Three questions, two answers each. The point is not that you need all of it on day one. The point is that "we have evals" names exactly one answer to each question, and the gap between your green dashboard and your broken production is almost always a pole you never built.
Find Your One Cell
For a feature you already have evals on, five steps. Each is a diagnosis, not a suggestion.
- Write down the one cell you built. One sentence: which level (1, 2, or 3), offline or online, reference-based or reference-free, end-to-end or per-component. Most teams land on the same sentence — "Level 1, offline, reference-based, end-to-end, on the inputs we imagined." That sentence is your actual coverage. Everything outside it is unmonitored.
- Map your last bad incident onto an axis. The failure that reached a user — which pole was it on? A whole-conversation failure your per-turn checks missed is the end-to-end axis. A failure mode you'd never seen is the offline/online axis. Name the axis; that is the corner to build next.
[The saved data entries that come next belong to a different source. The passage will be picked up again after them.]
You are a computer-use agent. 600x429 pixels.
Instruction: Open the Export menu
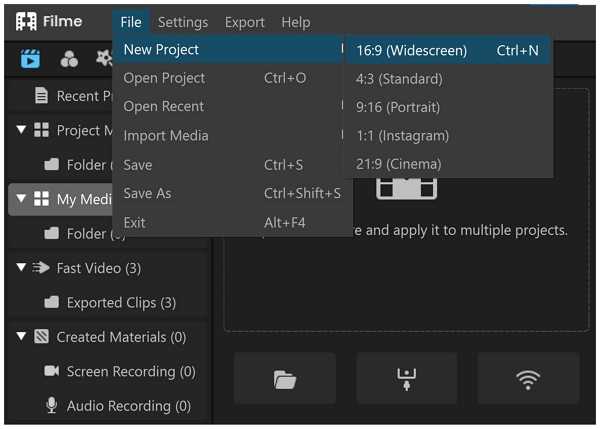pyautogui.click(x=244, y=22)
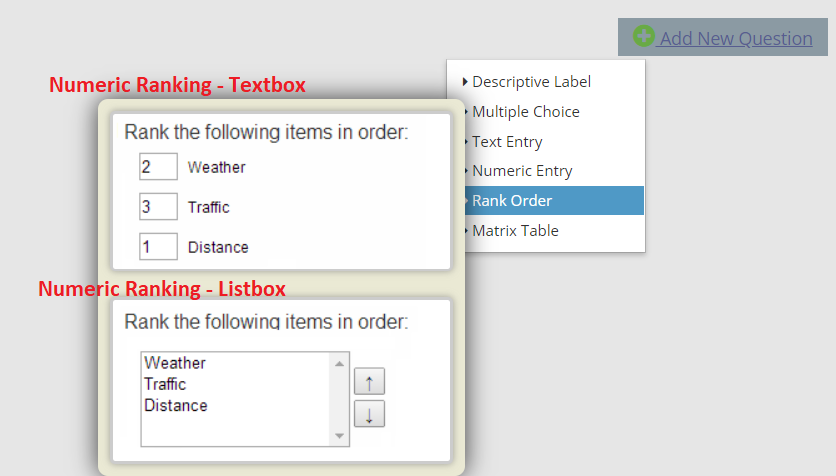Choose Matrix Table question type
Screen dimensions: 836x476
pos(515,231)
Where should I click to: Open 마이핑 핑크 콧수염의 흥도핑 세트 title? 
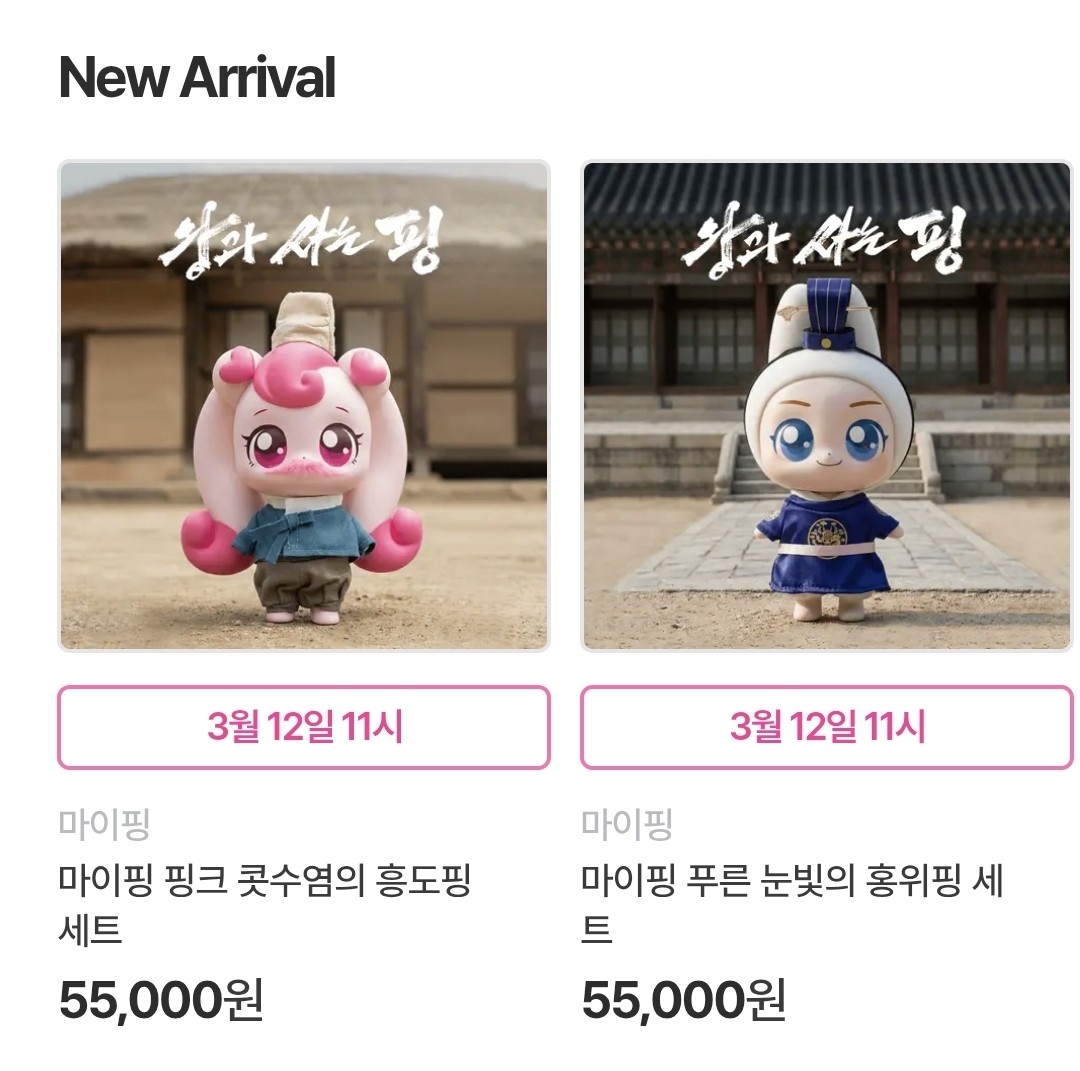265,904
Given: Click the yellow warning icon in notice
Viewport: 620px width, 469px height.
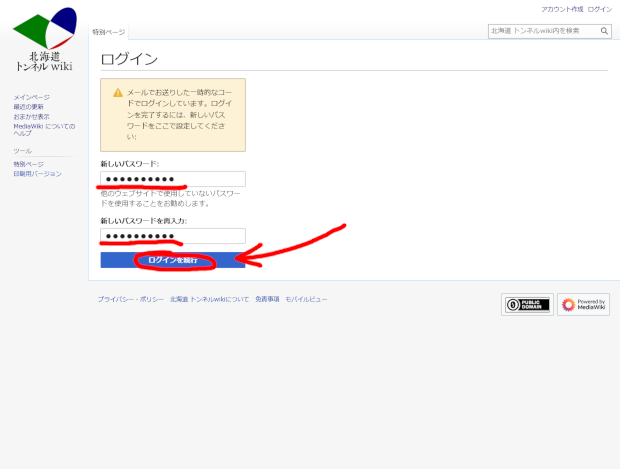Looking at the screenshot, I should pyautogui.click(x=118, y=92).
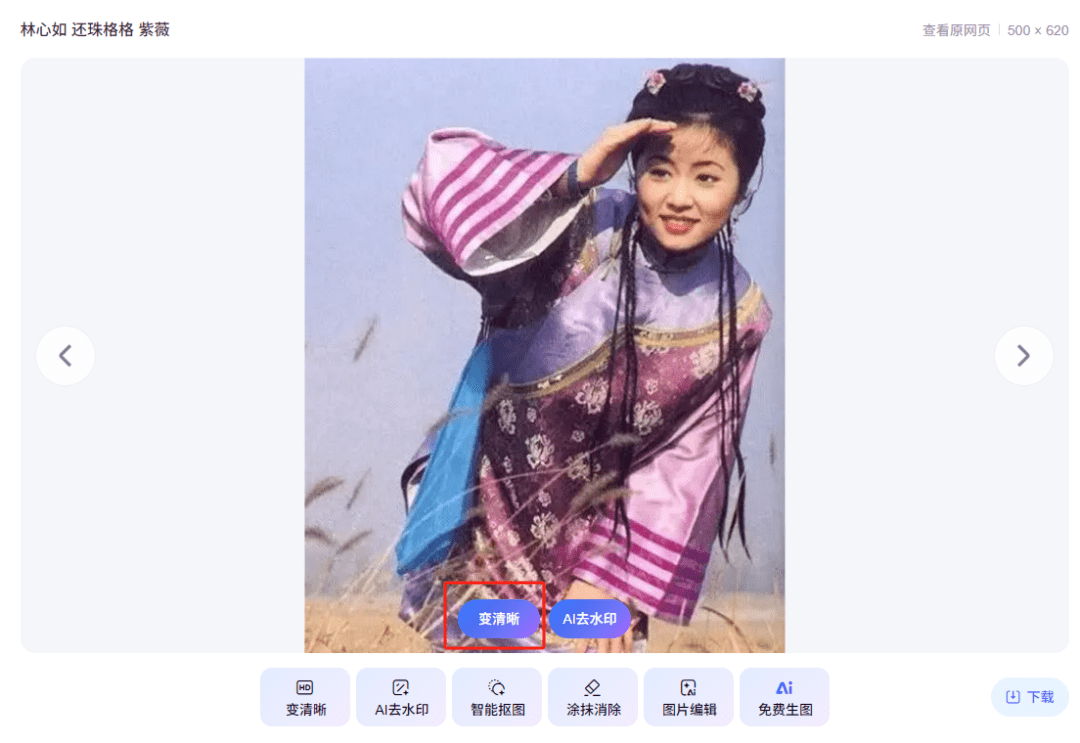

- Add the missing pole, not more of the same cell. The instinct under pressure is to write more Level 1 assertions because they are cheap. If your incident lived on the online axis, fifty more offline assertions cover nothing. Build the pole the incident came from.
- If you are running a generic metric pack, replace it with error analysis. Off-the-shelf metrics are the false-confidence cell. Pull a hundred traces, read them, name the failure modes, and write the assertions that fire on your modes. Keep the generic metric only as a way to surface interesting traces — never as a measure of quality.
- Schedule the online half before you leave the room. A production-trace review cadence — Husain's rule of thumb is ten to twenty traces weekly for outliers and a hundred-plus every two to four weeks — is what keeps the offline set from becoming a museum. A backfill that isn't on the calendar doesn't happen.
The Bottom Line
Eval is not one thing, and "we have evals" is not a coverage statement — it is one answer to a question with three levels and three axes, said as if the rest of the map didn't exist. The team that has mapped it knows exactly which cell it built, which it skipped, and which skipped cell its next incident will come from. The team that hasn't will find out the same way it always does: from a user, on a pole nobody was watching, long after the dashboard went green.